An emotional Jess Ennis-Hill as good as admitted that her athletics career had come to the end of the road in Rio after she claimed silver in the heptathlon in the Olympic Stadium on Saturday night.
The 30-year-old had to settle for second place when she failed to beat the Belgian Nafissatou Thiam by the 10 seconds she needed to to win gold in the night’s final event, the 800m in the Olympic Stadium in Rio.
Ennis-Hill broke down in tears when speaking to journalists in the mixed zone after the 800m as she contemplated the end.
“I’m pretty emotional but these are happy tears,” she said. “I’m just proud to be back on the podium. These two days have been pretty tough, but I’m really proud.
“It is a mix of everything: thinking back over the last few years and I’m just so emotional. I’ve got to make a decision as to whether this is my last heptathlon or not. But I’m so proud of what I’ve achieved over the last few years.”
Did she think it was? “I mean, I’ve got to think, yeah.”
Since giving birth to her son Reggie in 2014, Ennis-Hill has exceeded all expectations in her return, winning the World Championships in Beijing last year and now claiming silver in Rio all the while having the thought of retirement at the back of her mind.

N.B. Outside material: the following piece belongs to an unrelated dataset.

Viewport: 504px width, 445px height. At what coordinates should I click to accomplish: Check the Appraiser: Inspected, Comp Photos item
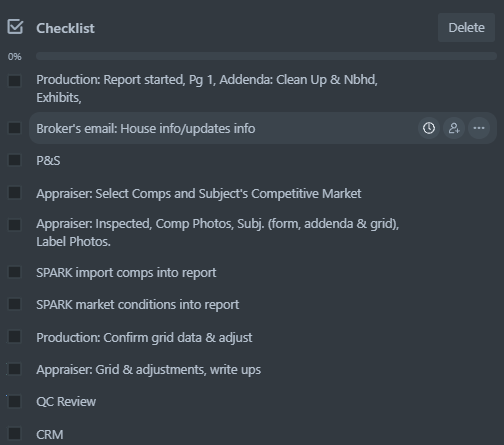14,225
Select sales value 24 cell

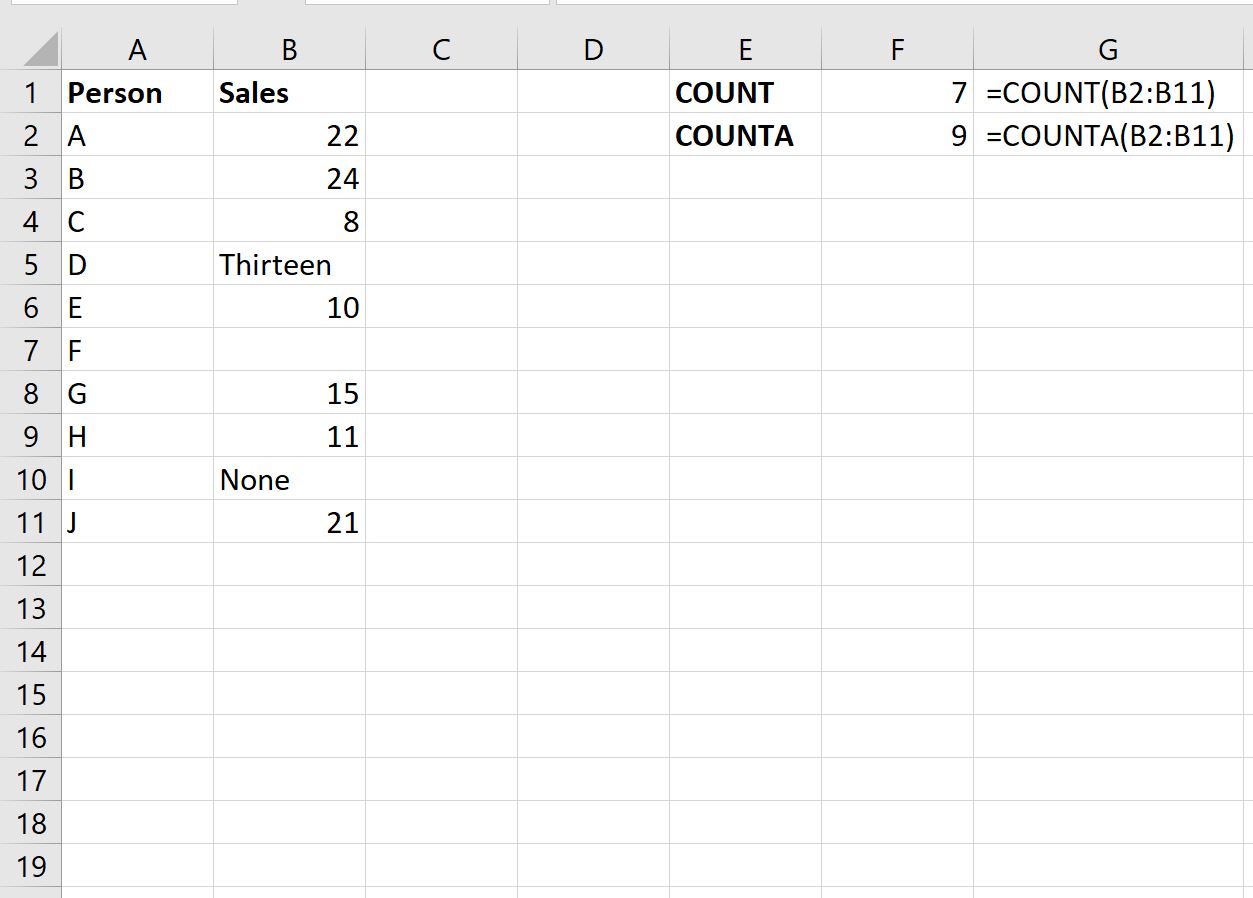pos(289,179)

“I’ve just tried to stay focused on here but, yeah, it does creep into my mind that this is possibly my last competition. I might not do that event again, this event again. It’s a really strange part of my career. It’s all new to me and there will be big changes.”
So the World Championships in London next year were not enough to keep her going for one more year? “Yeah, it makes it harder with it being London next year,” she admitted, “but, yeah, it’s a tough decision. It’s a tough event and I’ve done it for so long… so… we’ll see.”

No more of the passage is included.